* _ENTRIES SUPPLIED_
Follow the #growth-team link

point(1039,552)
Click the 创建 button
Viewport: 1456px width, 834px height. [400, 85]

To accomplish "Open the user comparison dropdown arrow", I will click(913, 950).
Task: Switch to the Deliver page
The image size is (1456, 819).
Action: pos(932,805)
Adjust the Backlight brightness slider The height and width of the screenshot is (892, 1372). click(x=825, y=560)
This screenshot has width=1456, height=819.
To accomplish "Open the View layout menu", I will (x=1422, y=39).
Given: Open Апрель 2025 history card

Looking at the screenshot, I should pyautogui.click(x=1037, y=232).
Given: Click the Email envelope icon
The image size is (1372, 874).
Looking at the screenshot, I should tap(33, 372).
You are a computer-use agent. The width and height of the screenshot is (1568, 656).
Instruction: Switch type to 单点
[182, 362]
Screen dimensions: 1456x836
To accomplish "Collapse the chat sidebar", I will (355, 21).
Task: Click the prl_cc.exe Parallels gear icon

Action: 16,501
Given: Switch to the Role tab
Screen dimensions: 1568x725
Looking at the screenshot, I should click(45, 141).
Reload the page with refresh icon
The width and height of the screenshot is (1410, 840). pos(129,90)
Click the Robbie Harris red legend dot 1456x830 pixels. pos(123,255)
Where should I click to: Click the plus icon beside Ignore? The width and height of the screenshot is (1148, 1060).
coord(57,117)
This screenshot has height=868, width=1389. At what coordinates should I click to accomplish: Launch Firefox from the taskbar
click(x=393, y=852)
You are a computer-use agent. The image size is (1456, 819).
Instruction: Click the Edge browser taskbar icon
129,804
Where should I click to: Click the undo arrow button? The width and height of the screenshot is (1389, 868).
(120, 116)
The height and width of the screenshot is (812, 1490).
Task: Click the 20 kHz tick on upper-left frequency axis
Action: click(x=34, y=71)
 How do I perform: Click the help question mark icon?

* _TASK OBJECTIVE_
Search the entries for the word "computer" and copy every line that holds it.

* _ANSWER TO THE PROBLEM_
You are a computer-use agent. The width and height of the screenshot is (1568, 656).
You are a computer-use agent. The image size is (1456, 819).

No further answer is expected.